# WHAT IS NEEDED:
In the records below, find the line with "has height=819, width=1456."; retype that line and all the following lines through the end, exactly, and add nothing.

Records contained in a dataset:
──────────
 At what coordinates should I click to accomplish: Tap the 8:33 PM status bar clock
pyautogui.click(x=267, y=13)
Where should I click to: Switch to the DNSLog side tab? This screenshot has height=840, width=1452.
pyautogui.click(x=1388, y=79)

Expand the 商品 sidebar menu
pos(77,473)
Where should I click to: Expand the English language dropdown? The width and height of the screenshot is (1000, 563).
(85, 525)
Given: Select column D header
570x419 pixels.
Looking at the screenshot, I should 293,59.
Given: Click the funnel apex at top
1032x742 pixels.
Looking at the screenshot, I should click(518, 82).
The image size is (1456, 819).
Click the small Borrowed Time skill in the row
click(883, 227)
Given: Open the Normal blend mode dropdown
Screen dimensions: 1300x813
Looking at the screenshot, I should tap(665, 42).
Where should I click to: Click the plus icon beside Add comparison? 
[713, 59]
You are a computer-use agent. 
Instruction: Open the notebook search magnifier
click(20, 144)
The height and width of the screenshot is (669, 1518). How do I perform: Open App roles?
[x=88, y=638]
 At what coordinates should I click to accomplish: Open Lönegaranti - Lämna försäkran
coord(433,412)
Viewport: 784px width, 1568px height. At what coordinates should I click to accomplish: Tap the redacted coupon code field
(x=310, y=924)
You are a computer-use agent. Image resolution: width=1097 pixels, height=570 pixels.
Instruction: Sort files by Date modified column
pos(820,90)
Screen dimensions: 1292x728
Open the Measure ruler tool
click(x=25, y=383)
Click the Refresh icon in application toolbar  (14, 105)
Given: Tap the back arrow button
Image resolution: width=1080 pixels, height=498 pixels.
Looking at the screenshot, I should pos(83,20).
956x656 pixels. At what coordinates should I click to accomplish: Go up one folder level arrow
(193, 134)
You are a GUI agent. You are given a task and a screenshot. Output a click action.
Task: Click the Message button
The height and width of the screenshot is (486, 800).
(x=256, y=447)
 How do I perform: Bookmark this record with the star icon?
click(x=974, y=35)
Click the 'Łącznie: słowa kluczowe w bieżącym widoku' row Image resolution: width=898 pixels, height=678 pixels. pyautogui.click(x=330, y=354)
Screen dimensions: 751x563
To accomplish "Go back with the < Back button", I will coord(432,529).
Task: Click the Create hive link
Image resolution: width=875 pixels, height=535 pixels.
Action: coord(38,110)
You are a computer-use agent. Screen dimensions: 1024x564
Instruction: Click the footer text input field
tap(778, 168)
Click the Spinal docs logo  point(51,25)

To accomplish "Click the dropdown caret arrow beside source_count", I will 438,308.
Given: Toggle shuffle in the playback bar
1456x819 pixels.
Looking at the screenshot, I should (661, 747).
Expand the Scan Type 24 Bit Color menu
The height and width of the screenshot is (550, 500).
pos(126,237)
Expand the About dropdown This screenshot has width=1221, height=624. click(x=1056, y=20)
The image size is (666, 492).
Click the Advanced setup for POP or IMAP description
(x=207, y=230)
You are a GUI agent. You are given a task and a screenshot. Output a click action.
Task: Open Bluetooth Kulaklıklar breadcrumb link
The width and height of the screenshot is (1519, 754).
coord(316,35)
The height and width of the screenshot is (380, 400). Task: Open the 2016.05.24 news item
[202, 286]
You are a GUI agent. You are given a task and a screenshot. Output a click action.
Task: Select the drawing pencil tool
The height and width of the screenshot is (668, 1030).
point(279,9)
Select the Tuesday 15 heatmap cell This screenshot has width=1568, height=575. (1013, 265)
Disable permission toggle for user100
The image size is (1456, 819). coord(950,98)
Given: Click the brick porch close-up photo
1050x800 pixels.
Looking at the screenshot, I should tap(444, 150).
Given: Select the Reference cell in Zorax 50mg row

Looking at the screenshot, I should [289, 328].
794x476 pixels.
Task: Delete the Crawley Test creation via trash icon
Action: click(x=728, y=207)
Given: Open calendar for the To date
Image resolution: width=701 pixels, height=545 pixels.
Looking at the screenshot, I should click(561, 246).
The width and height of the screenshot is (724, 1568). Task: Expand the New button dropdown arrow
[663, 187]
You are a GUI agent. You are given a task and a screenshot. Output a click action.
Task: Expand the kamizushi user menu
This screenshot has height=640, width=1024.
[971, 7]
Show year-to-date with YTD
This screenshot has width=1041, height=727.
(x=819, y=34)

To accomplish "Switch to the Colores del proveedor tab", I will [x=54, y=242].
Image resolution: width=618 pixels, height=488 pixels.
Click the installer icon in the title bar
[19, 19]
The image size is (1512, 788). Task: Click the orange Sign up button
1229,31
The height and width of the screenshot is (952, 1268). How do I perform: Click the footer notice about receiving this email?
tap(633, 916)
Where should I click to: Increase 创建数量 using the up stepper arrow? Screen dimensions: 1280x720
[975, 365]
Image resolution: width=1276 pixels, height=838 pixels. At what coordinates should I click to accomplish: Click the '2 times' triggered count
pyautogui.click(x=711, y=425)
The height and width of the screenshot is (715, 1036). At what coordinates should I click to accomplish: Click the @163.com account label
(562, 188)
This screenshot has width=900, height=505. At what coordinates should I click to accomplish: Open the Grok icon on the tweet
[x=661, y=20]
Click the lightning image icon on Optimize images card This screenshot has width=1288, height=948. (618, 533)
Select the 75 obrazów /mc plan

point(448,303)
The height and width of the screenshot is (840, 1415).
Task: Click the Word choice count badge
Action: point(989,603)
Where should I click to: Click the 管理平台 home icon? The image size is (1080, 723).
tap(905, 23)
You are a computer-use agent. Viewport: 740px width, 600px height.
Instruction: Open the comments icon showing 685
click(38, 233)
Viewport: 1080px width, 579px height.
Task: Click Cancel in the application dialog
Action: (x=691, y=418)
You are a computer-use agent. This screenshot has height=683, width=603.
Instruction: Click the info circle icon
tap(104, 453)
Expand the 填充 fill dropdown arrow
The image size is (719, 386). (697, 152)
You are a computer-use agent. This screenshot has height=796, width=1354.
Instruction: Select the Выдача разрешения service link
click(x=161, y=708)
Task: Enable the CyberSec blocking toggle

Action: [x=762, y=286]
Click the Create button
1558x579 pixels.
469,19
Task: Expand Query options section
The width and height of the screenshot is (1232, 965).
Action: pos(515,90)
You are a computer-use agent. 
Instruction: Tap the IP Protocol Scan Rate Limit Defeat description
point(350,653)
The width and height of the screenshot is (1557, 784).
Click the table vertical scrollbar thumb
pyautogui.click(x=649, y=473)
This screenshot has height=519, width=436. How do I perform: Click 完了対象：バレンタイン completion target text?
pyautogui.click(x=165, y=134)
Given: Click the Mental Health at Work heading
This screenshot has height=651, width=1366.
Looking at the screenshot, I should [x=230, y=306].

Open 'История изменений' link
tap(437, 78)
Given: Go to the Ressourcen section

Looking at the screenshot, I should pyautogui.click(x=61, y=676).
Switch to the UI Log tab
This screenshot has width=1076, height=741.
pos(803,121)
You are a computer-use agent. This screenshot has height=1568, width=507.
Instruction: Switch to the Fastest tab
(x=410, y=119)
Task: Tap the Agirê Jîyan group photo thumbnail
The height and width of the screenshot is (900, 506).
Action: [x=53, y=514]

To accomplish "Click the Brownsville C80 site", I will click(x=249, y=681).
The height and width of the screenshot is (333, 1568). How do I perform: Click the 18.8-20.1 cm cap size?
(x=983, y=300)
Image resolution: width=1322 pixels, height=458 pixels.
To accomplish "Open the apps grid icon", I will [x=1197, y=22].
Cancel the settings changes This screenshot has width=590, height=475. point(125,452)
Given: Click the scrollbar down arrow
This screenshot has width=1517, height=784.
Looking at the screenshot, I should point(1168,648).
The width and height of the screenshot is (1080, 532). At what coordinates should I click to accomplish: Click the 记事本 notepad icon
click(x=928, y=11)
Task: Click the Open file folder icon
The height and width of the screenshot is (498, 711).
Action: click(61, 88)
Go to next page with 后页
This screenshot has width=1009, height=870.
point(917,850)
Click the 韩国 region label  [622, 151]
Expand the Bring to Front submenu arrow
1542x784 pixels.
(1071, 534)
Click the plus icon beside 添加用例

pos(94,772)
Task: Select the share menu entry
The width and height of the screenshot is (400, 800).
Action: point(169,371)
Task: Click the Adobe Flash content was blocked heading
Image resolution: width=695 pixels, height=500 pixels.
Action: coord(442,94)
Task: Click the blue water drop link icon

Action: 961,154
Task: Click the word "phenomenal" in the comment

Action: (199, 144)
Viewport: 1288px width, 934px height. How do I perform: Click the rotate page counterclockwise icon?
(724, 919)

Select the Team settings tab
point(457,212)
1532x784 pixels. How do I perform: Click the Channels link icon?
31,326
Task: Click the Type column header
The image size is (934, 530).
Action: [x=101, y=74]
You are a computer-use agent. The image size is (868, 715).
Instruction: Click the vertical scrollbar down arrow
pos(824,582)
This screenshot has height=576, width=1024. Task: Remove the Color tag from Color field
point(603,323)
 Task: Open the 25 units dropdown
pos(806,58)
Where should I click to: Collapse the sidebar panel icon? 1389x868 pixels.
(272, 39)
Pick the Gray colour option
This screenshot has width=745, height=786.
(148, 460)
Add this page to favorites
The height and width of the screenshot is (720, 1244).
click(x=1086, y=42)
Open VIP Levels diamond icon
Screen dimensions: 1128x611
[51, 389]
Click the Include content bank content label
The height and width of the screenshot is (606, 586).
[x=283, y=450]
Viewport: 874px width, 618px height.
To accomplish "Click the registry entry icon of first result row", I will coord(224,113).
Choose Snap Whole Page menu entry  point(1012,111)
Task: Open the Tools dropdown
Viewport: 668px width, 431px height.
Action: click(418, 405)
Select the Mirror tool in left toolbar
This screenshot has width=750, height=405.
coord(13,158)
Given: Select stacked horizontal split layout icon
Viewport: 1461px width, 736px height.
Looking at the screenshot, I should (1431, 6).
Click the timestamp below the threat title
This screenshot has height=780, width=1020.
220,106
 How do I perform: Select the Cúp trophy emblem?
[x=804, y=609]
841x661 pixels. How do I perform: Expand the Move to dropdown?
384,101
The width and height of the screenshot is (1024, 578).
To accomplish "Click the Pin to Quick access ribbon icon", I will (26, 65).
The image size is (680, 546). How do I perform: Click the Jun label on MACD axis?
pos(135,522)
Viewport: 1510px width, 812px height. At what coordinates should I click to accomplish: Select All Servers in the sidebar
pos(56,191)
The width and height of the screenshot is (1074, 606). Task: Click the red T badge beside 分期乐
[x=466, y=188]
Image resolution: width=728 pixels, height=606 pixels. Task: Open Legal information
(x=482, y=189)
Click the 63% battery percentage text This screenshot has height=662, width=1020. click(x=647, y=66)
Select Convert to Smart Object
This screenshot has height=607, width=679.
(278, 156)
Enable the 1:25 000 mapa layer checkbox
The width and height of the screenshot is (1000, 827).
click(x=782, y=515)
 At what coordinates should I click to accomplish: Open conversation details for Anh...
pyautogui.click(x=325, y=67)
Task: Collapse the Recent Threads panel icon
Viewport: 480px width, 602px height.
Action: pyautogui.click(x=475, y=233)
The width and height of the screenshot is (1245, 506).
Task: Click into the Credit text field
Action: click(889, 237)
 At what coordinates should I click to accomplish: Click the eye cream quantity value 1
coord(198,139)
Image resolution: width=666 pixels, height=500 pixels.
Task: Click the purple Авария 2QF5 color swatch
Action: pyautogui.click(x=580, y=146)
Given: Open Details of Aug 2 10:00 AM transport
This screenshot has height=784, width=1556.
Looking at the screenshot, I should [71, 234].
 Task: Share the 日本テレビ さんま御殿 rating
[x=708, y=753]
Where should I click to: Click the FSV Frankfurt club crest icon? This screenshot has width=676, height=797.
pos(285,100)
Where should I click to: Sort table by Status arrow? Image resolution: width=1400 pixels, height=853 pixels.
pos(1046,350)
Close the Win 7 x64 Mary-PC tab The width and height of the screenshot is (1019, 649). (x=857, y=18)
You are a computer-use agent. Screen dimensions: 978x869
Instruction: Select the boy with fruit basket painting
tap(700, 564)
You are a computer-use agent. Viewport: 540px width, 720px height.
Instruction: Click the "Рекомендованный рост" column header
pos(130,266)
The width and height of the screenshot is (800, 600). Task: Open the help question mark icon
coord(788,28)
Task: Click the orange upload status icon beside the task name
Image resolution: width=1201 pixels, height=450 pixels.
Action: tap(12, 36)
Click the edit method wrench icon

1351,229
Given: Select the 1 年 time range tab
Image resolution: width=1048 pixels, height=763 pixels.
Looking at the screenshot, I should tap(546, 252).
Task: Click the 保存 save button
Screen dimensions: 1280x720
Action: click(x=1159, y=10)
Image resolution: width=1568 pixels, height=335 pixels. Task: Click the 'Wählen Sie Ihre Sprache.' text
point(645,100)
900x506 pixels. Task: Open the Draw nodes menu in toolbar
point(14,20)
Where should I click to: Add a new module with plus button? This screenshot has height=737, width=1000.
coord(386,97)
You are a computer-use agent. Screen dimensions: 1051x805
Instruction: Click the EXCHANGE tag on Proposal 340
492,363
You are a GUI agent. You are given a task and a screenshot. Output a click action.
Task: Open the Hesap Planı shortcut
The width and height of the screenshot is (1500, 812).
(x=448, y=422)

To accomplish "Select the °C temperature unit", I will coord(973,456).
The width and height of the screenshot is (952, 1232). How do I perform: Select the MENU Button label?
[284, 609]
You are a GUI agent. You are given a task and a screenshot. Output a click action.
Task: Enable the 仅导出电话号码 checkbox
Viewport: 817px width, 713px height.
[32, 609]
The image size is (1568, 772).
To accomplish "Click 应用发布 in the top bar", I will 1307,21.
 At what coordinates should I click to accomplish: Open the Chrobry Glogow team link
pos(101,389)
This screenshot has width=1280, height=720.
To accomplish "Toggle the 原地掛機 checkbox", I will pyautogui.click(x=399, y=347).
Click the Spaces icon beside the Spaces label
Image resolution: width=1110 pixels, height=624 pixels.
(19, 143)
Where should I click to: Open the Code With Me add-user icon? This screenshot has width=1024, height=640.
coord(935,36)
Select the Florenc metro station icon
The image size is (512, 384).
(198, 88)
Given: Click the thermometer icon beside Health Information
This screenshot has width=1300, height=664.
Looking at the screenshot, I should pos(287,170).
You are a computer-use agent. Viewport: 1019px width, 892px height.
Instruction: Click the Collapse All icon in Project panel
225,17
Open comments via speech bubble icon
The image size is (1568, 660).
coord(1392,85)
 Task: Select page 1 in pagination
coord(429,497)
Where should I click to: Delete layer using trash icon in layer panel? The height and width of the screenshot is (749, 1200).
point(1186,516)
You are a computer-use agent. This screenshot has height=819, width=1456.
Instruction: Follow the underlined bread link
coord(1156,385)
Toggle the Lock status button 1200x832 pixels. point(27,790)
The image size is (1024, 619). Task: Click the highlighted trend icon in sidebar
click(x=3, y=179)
──────────
# EXERCISE RESULT:
You are a computer-use agent. This screenshot has height=819, width=1456.
Instruction: Follow the underlined bread link
coord(1156,385)
Toggle the Lock status button 1200x832 pixels. point(27,790)
The image size is (1024, 619). Task: Click the highlighted trend icon in sidebar
click(x=3, y=179)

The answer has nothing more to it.